== Assigned task ==
Please reproduce the whole listing without altering anything.

== Data under study ==
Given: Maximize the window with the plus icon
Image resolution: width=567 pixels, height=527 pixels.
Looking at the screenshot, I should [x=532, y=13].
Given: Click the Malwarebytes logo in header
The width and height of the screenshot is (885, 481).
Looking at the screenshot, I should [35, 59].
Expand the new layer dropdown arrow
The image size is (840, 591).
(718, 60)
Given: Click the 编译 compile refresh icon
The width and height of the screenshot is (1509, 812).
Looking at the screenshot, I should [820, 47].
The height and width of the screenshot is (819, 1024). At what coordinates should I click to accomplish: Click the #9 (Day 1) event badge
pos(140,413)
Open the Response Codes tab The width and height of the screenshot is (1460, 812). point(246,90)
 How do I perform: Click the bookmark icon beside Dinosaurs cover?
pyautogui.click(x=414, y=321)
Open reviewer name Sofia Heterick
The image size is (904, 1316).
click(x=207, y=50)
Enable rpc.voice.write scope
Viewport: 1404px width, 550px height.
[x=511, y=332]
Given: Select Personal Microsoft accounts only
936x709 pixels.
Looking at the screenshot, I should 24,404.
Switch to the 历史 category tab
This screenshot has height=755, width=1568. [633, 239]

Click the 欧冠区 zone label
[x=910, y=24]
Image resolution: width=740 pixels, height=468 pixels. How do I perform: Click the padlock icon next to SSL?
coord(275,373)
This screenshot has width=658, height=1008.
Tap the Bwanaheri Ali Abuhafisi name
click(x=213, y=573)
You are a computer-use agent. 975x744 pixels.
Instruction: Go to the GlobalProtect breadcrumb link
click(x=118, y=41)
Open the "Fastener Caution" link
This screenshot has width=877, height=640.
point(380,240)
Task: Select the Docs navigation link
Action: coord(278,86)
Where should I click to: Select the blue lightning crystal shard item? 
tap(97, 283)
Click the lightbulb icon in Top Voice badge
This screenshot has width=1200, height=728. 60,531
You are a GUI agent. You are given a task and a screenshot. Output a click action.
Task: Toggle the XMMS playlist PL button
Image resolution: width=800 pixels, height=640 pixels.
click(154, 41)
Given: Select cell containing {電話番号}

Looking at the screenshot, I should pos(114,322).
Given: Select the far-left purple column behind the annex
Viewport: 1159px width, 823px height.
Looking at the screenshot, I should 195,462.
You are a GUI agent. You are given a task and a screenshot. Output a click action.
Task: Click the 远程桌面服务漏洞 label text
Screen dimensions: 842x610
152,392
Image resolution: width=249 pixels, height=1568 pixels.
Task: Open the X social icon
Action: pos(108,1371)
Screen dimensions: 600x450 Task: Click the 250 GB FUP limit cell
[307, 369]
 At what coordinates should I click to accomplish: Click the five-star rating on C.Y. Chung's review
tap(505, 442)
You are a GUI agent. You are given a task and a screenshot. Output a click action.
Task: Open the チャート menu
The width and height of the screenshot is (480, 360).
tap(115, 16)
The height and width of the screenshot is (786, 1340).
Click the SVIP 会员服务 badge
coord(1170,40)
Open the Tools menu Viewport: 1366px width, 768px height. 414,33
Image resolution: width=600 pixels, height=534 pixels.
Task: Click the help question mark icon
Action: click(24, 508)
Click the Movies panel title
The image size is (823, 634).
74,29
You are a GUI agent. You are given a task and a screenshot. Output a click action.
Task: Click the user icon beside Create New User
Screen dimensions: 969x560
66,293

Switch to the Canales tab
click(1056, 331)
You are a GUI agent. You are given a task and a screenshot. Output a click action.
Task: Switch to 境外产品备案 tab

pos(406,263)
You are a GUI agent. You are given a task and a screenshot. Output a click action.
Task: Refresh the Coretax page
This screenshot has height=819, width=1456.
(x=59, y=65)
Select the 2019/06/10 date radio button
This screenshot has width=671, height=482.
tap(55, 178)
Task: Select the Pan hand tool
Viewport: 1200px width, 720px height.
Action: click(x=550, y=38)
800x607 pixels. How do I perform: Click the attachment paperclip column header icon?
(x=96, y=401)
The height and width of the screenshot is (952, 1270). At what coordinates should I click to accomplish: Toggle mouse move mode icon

== Written solution ==
Given: Maximize the window with the plus icon
Image resolution: width=567 pixels, height=527 pixels.
Looking at the screenshot, I should [x=532, y=13].
Given: Click the Malwarebytes logo in header
The width and height of the screenshot is (885, 481).
Looking at the screenshot, I should [35, 59].
Expand the new layer dropdown arrow
The image size is (840, 591).
(718, 60)
Given: Click the 编译 compile refresh icon
The width and height of the screenshot is (1509, 812).
Looking at the screenshot, I should [820, 47].
The height and width of the screenshot is (819, 1024). At what coordinates should I click to accomplish: Click the #9 (Day 1) event badge
pos(140,413)
Open the Response Codes tab The width and height of the screenshot is (1460, 812). point(246,90)
 How do I perform: Click the bookmark icon beside Dinosaurs cover?
pyautogui.click(x=414, y=321)
Open reviewer name Sofia Heterick
The image size is (904, 1316).
click(x=207, y=50)
Enable rpc.voice.write scope
Viewport: 1404px width, 550px height.
[x=511, y=332]
Given: Select Personal Microsoft accounts only
936x709 pixels.
Looking at the screenshot, I should 24,404.
Switch to the 历史 category tab
This screenshot has height=755, width=1568. [633, 239]

Click the 欧冠区 zone label
[x=910, y=24]
Image resolution: width=740 pixels, height=468 pixels. How do I perform: Click the padlock icon next to SSL?
coord(275,373)
This screenshot has width=658, height=1008.
Tap the Bwanaheri Ali Abuhafisi name
click(x=213, y=573)
You are a computer-use agent. 975x744 pixels.
Instruction: Go to the GlobalProtect breadcrumb link
click(x=118, y=41)
Open the "Fastener Caution" link
This screenshot has width=877, height=640.
point(380,240)
Task: Select the Docs navigation link
Action: coord(278,86)
Where should I click to: Select the blue lightning crystal shard item? 
tap(97, 283)
Click the lightbulb icon in Top Voice badge
This screenshot has width=1200, height=728. 60,531
You are a GUI agent. You are given a task and a screenshot. Output a click action.
Task: Toggle the XMMS playlist PL button
Image resolution: width=800 pixels, height=640 pixels.
click(154, 41)
Given: Select cell containing {電話番号}

Looking at the screenshot, I should pos(114,322).
Given: Select the far-left purple column behind the annex
Viewport: 1159px width, 823px height.
Looking at the screenshot, I should 195,462.
You are a GUI agent. You are given a task and a screenshot. Output a click action.
Task: Click the 远程桌面服务漏洞 label text
Screen dimensions: 842x610
152,392
Image resolution: width=249 pixels, height=1568 pixels.
Task: Open the X social icon
Action: pos(108,1371)
Screen dimensions: 600x450 Task: Click the 250 GB FUP limit cell
[307, 369]
 At what coordinates should I click to accomplish: Click the five-star rating on C.Y. Chung's review
tap(505, 442)
You are a GUI agent. You are given a task and a screenshot. Output a click action.
Task: Open the チャート menu
The width and height of the screenshot is (480, 360).
tap(115, 16)
The height and width of the screenshot is (786, 1340).
Click the SVIP 会员服务 badge
coord(1170,40)
Open the Tools menu Viewport: 1366px width, 768px height. 414,33
Image resolution: width=600 pixels, height=534 pixels.
Task: Click the help question mark icon
Action: click(24, 508)
Click the Movies panel title
The image size is (823, 634).
74,29
You are a GUI agent. You are given a task and a screenshot. Output a click action.
Task: Click the user icon beside Create New User
Screen dimensions: 969x560
66,293

Switch to the Canales tab
click(1056, 331)
You are a GUI agent. You are given a task and a screenshot. Output a click action.
Task: Switch to 境外产品备案 tab

pos(406,263)
You are a GUI agent. You are given a task and a screenshot. Output a click action.
Task: Refresh the Coretax page
This screenshot has height=819, width=1456.
(x=59, y=65)
Select the 2019/06/10 date radio button
This screenshot has width=671, height=482.
tap(55, 178)
Task: Select the Pan hand tool
Viewport: 1200px width, 720px height.
Action: click(x=550, y=38)
800x607 pixels. How do I perform: Click the attachment paperclip column header icon?
(x=96, y=401)
The height and width of the screenshot is (952, 1270). At what coordinates should I click to accomplish: Toggle mouse move mode icon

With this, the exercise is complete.